Sit down, drink an entire cup of hot coffee, enjoy it.
I own a bazillion white coffee mugs I bought in a huge box at a restaurant supply store. Why? Because I leave half-drunk cups of coffee all over my house. I seem to have some sort of middle-aged dementia when it comes to where did I put my coffee?
Every morning I start out with the best of intentions, but then somebody needs me to find their shoes, or a couple some bodies get into a fight over the blue Legos, or I just walk upstairs and put it in the linen closet.
Some of my mom friends get up early to have some quiet time in their day, time for the ritual of that first cup of coffee. Like meditation, yoga or a hot shower, preparing them for the day about to begin. I believe in ritual and hot showers, but not enough to get up at 5:30.
Today, after getting the older children off to school, I poured my third or maybe fourth cup and sat down at my computer. Within minutes, my 3-year old peed on the playroom carpet.
After I cleaned that up, I found my half-drunk cup on top of the washing machine, cold.
I tried again. The coffee was gone. So I sat down to tell the dog all about it. He fell asleep beside me as my youngest child played upstairs.
The moment was so peaceful, filled with nothing but the sound of my daughter playing, the sleeping dog at my feet, open windows and the breeze. If I were drinking a hot coffee and some was blog creating itself, the morning would be perfect.

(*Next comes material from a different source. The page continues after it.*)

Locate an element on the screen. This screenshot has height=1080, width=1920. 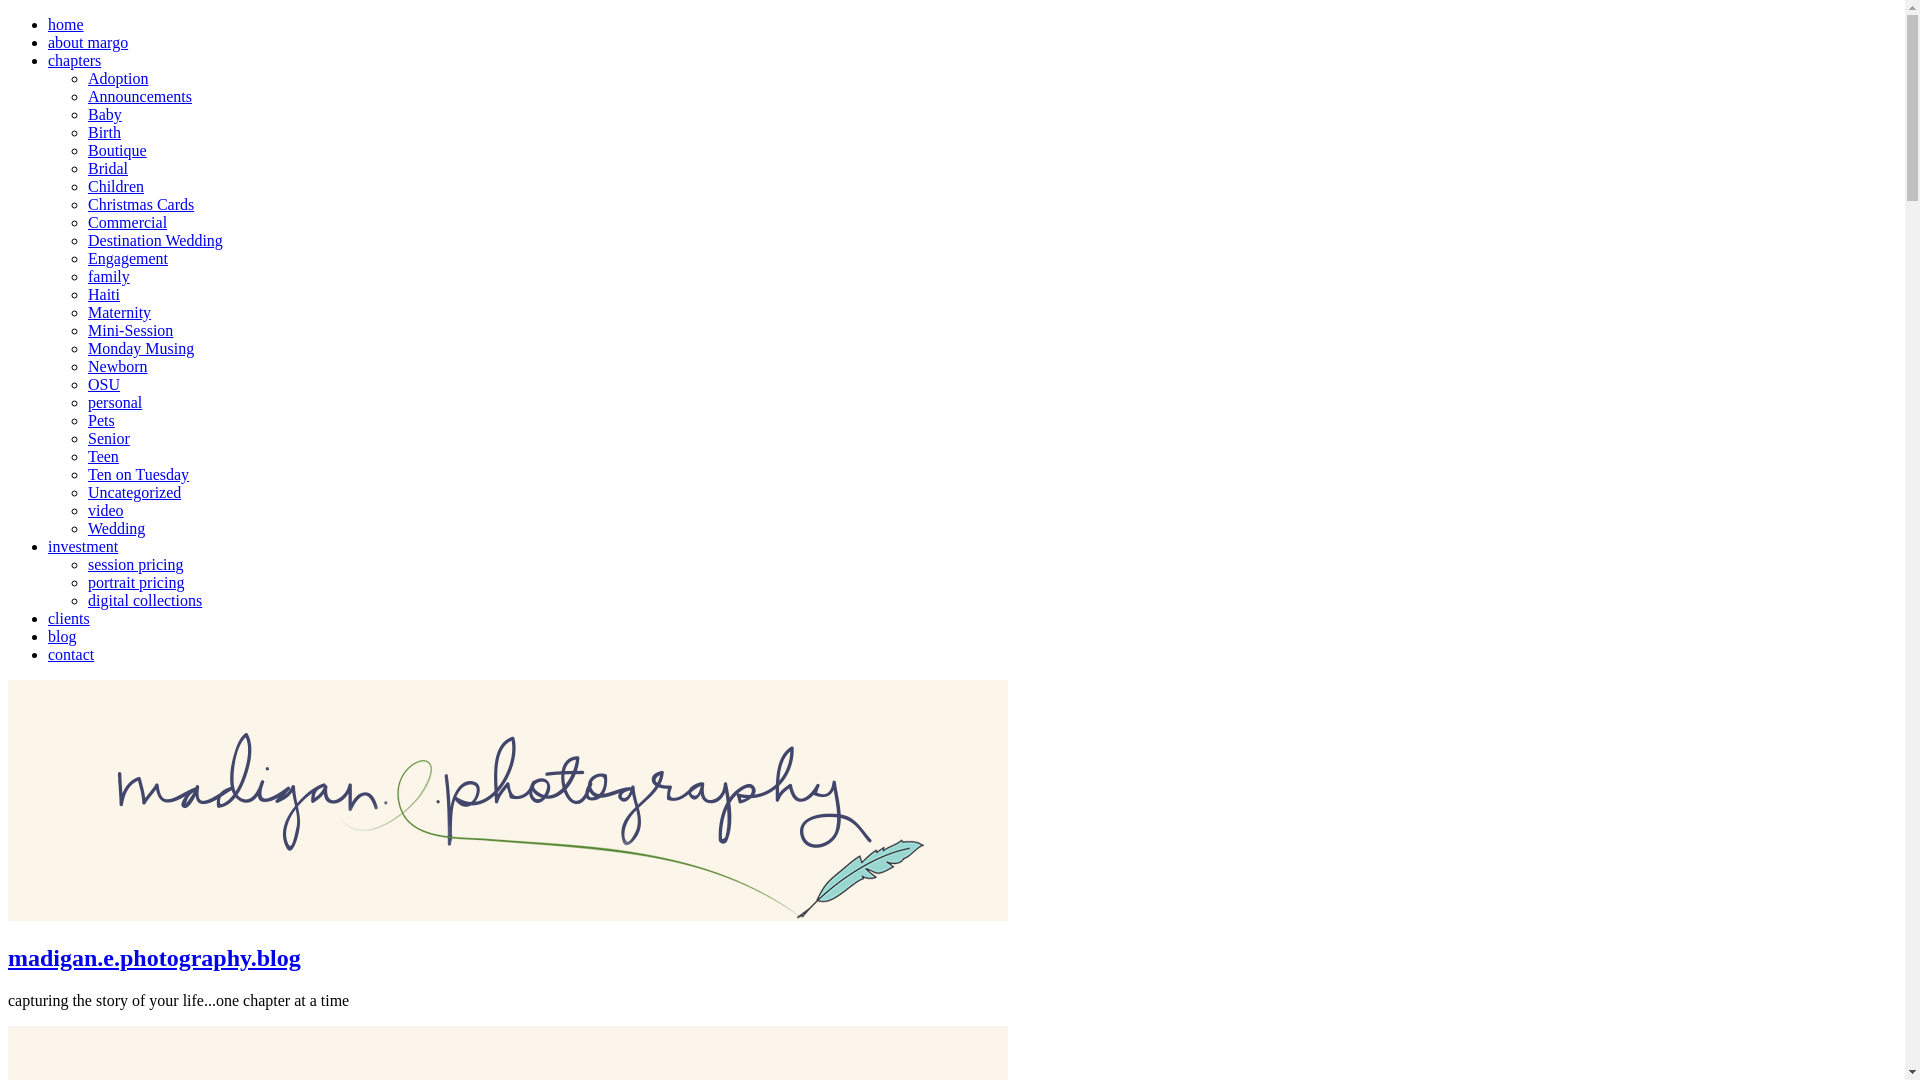
Announcements is located at coordinates (140, 96).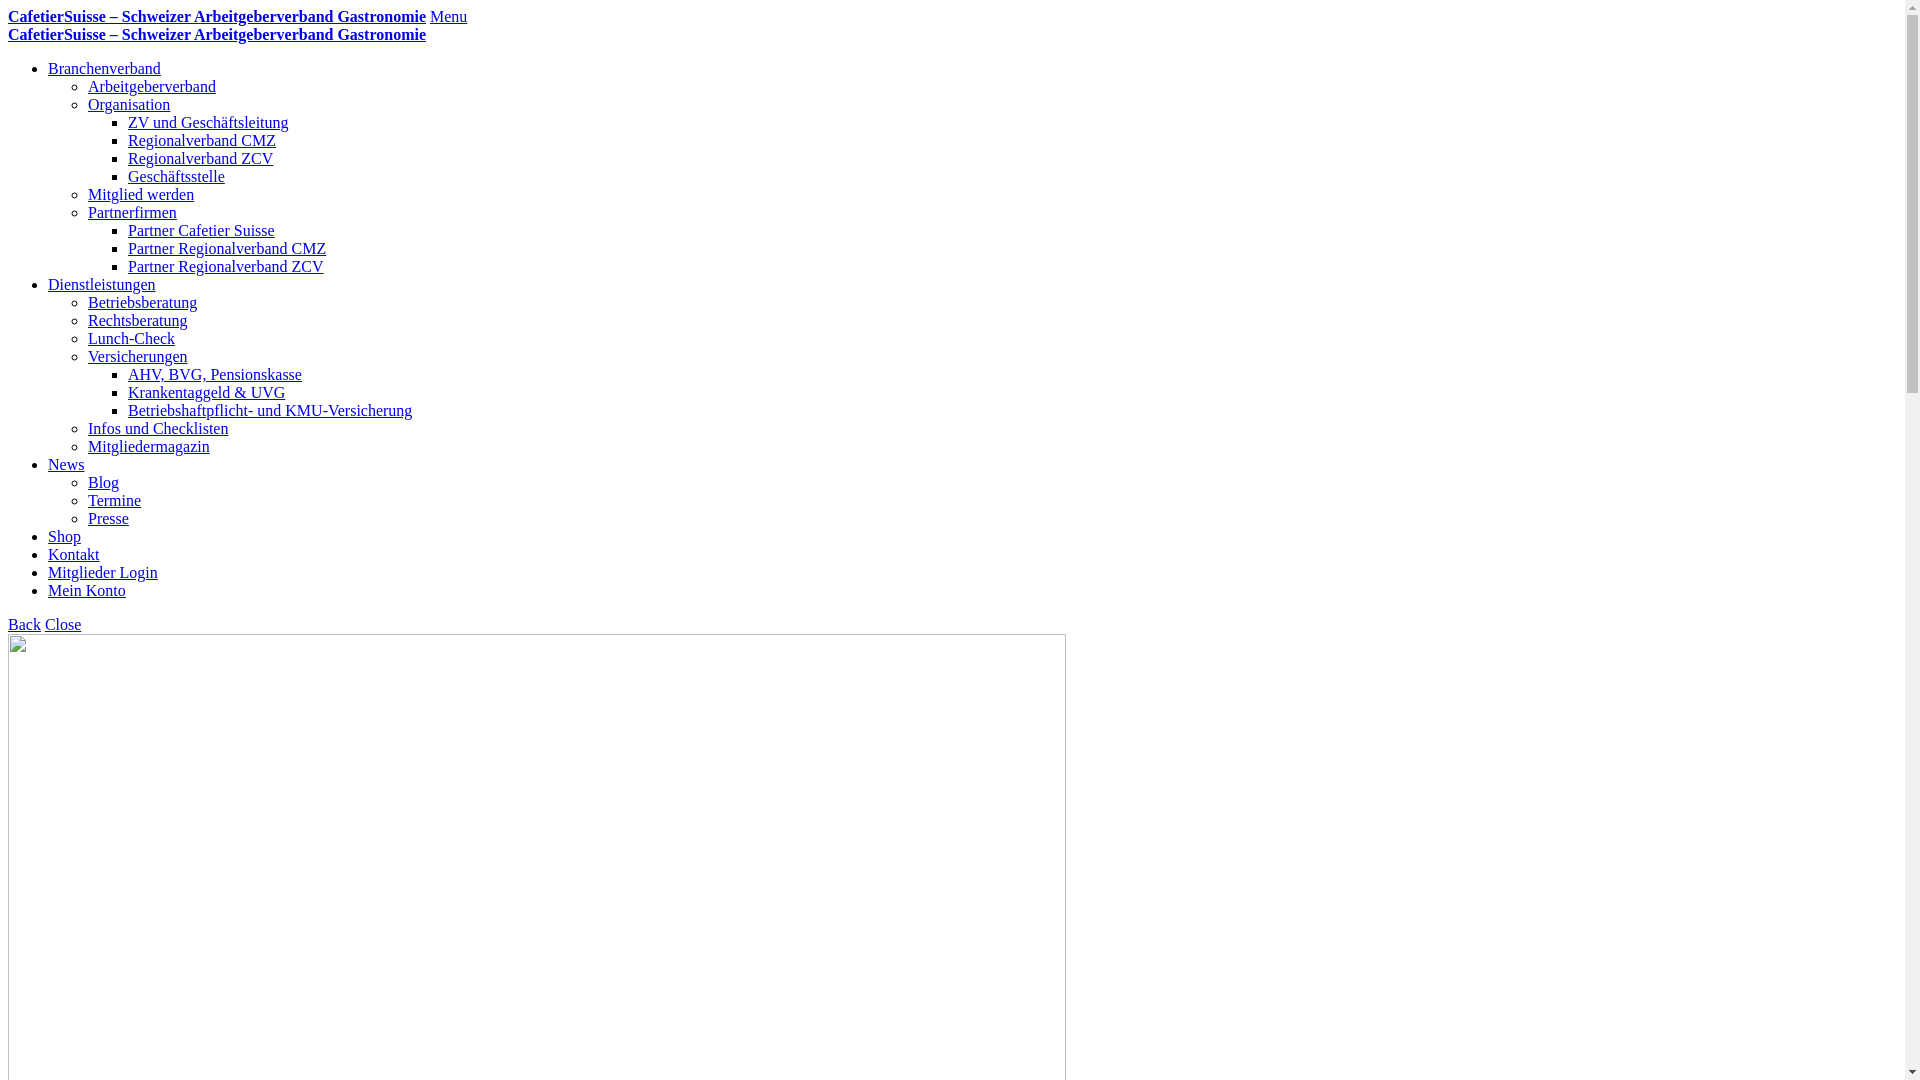 This screenshot has height=1080, width=1920. Describe the element at coordinates (104, 482) in the screenshot. I see `Blog` at that location.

But perfect never happens does it? It’s all about trying to get the moments where they are, for what they are, ordinary, simple, a quiet morning at home with the sleeping dog and a young child.
I think I will just hold on to all these half-drunk cups of cold coffee decorating the tops of radiator covers and the washing machine, and give thanks for the child who needed me for something more important than drinking a hot coffee, like dry underpants.